In the past story, it's the 1930s, and there's a young woman named Ava Coons whose whole family was killed in a bloody and terrifying way when she was a child. Their bodies disappeared, and her family home burned to the ground -- only Ava escaped, and she was covered in blood and dragging a massive, bloody axe when she was found by people of the small Wisconsin town nearby. Even though Ava had no memory of what happened to her family, and clearly was too small and weak to even heft the axe she was dragging, many people still thought she killed her family. A decade later, a person from that town is killed with an axe, and many people want Ava arrested for the crime. About the only person who believes she is innocent is a new minister who isn't very well known in the area yet. Ava starts to fall for him, even while trying to figure out how to prove she isn't now and never has been a killer.
The burned-down Coons cabin also plays into Arwen's story, and she lives near the small town where Ava grew up after her family died.

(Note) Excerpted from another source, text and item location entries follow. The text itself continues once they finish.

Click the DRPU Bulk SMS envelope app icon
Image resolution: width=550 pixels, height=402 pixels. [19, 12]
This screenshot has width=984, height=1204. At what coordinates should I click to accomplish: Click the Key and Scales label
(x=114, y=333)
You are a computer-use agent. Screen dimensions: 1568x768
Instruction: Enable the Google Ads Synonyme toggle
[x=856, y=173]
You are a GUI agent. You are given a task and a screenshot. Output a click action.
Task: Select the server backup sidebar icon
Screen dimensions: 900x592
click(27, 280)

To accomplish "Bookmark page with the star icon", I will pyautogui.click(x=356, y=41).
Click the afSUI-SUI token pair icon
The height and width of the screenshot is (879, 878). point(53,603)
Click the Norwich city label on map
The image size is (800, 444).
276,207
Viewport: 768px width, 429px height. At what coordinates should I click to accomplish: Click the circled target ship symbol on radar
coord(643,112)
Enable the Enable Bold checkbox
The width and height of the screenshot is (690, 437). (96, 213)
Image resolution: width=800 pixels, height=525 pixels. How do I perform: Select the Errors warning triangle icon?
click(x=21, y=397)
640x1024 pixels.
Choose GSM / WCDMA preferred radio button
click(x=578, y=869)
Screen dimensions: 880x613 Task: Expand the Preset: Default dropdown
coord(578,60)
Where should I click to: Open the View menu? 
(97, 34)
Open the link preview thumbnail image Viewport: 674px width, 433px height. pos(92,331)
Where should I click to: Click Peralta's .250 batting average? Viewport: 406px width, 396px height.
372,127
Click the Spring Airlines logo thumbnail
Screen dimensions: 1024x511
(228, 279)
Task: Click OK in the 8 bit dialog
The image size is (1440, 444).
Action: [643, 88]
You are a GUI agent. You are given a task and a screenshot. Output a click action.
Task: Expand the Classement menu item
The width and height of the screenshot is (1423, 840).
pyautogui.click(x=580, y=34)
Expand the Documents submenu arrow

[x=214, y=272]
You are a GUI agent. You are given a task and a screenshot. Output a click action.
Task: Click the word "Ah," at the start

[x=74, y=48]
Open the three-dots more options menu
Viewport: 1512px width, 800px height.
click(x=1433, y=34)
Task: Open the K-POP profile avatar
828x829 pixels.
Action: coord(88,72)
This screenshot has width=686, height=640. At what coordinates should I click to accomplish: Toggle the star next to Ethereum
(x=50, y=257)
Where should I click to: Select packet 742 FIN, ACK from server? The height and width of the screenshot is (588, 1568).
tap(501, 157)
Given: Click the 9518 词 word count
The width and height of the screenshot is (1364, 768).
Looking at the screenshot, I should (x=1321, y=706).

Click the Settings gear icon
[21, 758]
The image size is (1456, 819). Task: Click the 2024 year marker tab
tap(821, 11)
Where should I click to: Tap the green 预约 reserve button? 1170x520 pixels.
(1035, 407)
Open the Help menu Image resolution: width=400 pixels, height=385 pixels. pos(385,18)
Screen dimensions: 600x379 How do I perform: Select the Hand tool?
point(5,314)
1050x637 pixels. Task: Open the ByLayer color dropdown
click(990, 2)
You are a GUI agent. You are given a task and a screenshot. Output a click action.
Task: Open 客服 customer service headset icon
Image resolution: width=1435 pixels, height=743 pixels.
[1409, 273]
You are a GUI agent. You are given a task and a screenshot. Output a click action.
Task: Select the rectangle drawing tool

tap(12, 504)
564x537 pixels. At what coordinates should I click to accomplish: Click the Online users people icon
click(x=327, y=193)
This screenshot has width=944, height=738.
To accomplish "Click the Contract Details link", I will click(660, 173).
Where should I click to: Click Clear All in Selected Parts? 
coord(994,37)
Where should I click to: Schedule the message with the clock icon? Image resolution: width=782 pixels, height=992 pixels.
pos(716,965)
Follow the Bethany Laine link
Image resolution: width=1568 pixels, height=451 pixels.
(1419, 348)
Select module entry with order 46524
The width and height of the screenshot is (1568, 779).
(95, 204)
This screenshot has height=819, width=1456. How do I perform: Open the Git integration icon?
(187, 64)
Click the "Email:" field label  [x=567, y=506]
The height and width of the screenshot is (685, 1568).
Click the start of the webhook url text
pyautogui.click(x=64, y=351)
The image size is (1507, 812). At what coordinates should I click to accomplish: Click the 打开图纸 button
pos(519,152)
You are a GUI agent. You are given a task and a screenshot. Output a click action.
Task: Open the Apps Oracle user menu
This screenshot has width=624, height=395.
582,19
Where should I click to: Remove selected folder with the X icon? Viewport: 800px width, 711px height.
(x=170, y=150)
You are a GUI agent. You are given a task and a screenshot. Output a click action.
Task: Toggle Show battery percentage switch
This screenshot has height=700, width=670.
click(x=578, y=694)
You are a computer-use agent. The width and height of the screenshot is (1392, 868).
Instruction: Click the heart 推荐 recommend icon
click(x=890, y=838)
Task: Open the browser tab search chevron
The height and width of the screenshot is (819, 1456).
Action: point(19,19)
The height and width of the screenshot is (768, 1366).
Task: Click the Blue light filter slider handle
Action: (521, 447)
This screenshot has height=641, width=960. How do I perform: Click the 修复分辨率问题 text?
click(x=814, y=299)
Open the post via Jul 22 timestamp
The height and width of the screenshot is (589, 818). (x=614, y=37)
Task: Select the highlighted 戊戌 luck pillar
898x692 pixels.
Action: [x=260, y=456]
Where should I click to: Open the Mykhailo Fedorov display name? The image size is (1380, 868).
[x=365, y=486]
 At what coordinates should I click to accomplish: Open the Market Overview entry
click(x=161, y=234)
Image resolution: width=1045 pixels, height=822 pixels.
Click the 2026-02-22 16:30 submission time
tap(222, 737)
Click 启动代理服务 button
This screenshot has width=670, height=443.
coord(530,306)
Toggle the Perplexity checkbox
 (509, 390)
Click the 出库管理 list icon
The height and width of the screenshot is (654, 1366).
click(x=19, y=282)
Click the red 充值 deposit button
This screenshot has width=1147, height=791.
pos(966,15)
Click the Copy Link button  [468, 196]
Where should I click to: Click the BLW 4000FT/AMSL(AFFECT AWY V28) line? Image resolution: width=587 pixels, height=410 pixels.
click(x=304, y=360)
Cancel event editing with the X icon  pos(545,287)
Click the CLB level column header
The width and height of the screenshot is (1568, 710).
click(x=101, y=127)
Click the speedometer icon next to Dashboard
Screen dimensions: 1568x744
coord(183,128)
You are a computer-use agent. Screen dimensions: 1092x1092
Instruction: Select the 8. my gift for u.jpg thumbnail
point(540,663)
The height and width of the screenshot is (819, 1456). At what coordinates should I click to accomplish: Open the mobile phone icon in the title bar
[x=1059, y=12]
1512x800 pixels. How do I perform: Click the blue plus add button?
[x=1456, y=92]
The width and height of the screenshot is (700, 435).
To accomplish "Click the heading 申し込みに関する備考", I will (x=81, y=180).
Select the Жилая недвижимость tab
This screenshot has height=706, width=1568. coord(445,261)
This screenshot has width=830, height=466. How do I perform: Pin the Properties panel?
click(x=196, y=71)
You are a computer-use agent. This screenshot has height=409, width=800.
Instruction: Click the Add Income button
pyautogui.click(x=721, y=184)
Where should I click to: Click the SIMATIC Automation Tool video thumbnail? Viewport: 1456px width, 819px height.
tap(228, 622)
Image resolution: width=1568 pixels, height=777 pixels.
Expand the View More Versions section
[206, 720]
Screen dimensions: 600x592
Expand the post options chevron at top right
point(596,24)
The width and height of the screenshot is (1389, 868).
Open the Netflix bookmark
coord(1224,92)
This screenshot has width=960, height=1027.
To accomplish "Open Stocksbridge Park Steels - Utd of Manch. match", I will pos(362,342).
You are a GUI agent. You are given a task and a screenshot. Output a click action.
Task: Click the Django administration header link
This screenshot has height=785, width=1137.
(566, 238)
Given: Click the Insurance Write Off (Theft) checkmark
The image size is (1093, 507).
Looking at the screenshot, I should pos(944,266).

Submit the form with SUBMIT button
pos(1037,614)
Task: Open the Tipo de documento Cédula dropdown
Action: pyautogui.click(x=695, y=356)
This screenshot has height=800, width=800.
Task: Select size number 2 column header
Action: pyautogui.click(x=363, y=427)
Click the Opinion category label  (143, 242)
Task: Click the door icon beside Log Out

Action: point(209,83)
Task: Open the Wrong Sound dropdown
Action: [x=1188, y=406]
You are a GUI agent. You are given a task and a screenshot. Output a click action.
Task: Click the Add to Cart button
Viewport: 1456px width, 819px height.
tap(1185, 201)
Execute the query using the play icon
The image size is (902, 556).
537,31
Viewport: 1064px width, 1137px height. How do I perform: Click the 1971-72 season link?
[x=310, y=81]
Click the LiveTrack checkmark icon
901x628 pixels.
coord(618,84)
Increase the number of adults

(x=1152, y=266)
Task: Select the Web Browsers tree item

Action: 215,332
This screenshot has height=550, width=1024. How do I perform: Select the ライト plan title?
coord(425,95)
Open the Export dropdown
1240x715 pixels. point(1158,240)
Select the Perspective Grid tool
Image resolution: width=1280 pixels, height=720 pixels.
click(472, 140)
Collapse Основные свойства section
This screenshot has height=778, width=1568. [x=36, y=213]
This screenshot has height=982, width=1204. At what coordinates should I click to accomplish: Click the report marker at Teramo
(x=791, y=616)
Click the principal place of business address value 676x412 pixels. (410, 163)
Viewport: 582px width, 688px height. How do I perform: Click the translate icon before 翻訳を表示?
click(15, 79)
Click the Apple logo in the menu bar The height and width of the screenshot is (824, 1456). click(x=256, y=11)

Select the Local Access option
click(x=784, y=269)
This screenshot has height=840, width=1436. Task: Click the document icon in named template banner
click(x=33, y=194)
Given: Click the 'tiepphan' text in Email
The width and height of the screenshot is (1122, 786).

I devoured this book in three days because I absolutely had to know how everything turned out. I've been assured by some friends that the rest of Wright's books are not this creepy, so I think I will try another, one of these days.
If This was a Movie, I Would Rate It: PG-16 for creepiness, discussions of murder victims, lots of innuendo, and scenes of a child being in peril. I would not hand this to any of my teens to read, to be honest. But it's also not really R-rated.